While many members of the T4aP subfamily have homologues of the GspHIJK proteins, the T4bP subfamily, including the monophyletic tight adherence (Tad) pili, has fewer minor subunits (Tomich et al., 2007; Pelicic, 2008). Among those that can be identified (with a type IV pilin-like N-terminal sequence), similarity to GspHIJK ranges from limited to non-existent. In some cases, only a single minor subunit has been identified, which functions as a tip adhesin (Yoshida et al., 1999; Ishiwa and Komano, 2004). Thus, it is not clear how far the model of assembly initiation described by Cisneros et al. can be extrapolated when considering more distant relatives. Based on the reported ability of GspIJ alone to initiate pseudopilus assembly (Cisneros et al., 2011), it is conceivable that fewer minor subunits are sufficient for priming in some systems.
In addition to the four conserved ‘core’ minor subunits (Fig. 1), many bacteria have ancillary species-specific minor pilins that make important contributions to T4P biology (Brown et al., 2010). Among the best characterized examples is the PilX protein from Neisseria meningitidis, which antagonizes pilus retraction and modulates fibre properties (Helaine et al., 2005; 2007; Brissac et al., 2012). Its structure revealed a hook-like protrusion in the C-terminus that was proposed to catch on PilX subunits in adjacent antiparallel pili, opposing their retraction (Helaine et al., 2007). The resulting force generation can cause the partial unravelling of pili (Brissac et al., 2012). PilX activity is important for the ability of meningococci to signal to epithelial cells (Coureuil et al., 2012). Another Neisseria-specific minor pilin, PilV, is essential for the T4P-dependent recruitment of the host polarity complex and cell junction proteins to cortical plaques beneath bacteria bound to endothelial cells (Lecuyer et al., 2012). The resulting depletion of junction proteins compromises the blood–brain barrier, allowing meningococci to cross.
Besides the functions listed above, minor subunits may have others that we have not yet imagined. Kuchma et al. (2012) recently found that the GspJ and GspK orthologues in the P. aeruginosa T4aP system repress surface-associated swarming motility by modulating levels of the intracellular secondary messenger, cyclic-di-GMP. Surprisingly, the proteins regulated these behaviours while in the inner membrane, as they continued to function when processing of their signal peptides was blocked.

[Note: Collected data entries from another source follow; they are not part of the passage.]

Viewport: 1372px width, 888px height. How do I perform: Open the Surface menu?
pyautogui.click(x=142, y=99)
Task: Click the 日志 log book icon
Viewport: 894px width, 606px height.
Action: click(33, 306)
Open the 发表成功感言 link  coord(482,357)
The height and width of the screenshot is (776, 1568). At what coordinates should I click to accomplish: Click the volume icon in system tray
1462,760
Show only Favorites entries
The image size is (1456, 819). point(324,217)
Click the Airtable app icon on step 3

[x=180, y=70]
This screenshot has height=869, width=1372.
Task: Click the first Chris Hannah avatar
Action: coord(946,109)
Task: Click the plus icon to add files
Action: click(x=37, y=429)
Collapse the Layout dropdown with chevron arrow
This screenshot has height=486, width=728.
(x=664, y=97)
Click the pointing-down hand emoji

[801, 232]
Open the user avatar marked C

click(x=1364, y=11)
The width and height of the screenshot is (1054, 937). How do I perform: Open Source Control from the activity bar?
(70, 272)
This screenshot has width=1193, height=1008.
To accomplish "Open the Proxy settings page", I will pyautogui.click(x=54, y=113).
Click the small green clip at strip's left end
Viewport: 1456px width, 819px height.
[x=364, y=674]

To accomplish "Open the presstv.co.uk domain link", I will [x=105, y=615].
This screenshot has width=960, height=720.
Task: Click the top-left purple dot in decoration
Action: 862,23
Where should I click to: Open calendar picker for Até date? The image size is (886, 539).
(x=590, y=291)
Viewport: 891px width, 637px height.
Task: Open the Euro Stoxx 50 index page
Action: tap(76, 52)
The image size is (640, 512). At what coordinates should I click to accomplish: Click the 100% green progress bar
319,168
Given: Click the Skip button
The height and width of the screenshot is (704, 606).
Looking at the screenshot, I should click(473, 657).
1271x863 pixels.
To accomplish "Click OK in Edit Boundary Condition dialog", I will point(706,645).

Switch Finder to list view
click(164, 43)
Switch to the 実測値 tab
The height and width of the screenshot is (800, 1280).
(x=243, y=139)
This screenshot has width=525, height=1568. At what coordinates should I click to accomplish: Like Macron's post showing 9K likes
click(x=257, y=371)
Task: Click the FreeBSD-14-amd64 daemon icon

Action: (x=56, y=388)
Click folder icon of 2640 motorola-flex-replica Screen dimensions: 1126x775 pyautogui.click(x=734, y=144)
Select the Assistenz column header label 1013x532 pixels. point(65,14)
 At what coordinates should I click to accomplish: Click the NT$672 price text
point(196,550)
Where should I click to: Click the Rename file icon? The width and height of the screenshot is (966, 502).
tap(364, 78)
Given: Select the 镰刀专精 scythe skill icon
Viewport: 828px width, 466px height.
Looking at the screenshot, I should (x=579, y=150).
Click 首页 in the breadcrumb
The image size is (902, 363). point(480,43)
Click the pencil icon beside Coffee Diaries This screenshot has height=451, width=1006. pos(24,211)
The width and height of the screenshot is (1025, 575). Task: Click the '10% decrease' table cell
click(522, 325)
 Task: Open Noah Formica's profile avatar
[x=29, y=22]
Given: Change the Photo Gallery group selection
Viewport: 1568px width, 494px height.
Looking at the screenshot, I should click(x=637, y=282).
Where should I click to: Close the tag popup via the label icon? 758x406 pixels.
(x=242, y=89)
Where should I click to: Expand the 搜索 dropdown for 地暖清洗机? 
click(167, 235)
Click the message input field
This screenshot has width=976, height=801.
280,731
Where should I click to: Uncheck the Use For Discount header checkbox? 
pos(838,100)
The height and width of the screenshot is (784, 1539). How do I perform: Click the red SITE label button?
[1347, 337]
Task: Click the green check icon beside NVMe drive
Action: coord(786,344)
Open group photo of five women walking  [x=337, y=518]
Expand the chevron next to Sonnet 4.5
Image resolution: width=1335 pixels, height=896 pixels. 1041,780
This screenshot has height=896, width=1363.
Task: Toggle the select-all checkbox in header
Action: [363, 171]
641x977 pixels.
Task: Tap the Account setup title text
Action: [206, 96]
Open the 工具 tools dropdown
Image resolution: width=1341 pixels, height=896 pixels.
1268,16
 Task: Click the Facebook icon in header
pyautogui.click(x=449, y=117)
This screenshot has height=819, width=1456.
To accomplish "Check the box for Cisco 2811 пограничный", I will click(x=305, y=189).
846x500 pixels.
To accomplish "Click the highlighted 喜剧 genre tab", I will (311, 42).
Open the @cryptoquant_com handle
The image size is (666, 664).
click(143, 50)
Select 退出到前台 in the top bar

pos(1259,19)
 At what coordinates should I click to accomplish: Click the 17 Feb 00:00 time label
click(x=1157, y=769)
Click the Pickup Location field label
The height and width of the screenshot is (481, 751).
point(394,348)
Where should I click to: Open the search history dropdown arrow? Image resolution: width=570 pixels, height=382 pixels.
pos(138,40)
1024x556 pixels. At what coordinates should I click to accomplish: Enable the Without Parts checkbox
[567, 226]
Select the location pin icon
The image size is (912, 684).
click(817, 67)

With the large number of potential type IV pilin-like proteins that were discovered in a limited search using the recently developed PilFind algorithm (Imam et al., 2011), we are likely seeing only the tip of the function iceberg.
The current study by Cisneros et al. is an important step forward in understanding the shared mechanisms of assembly in the T2S and T4P systems. With growing interest in the nature and extent of their functional contributions, it is now prime time for the minor subunits.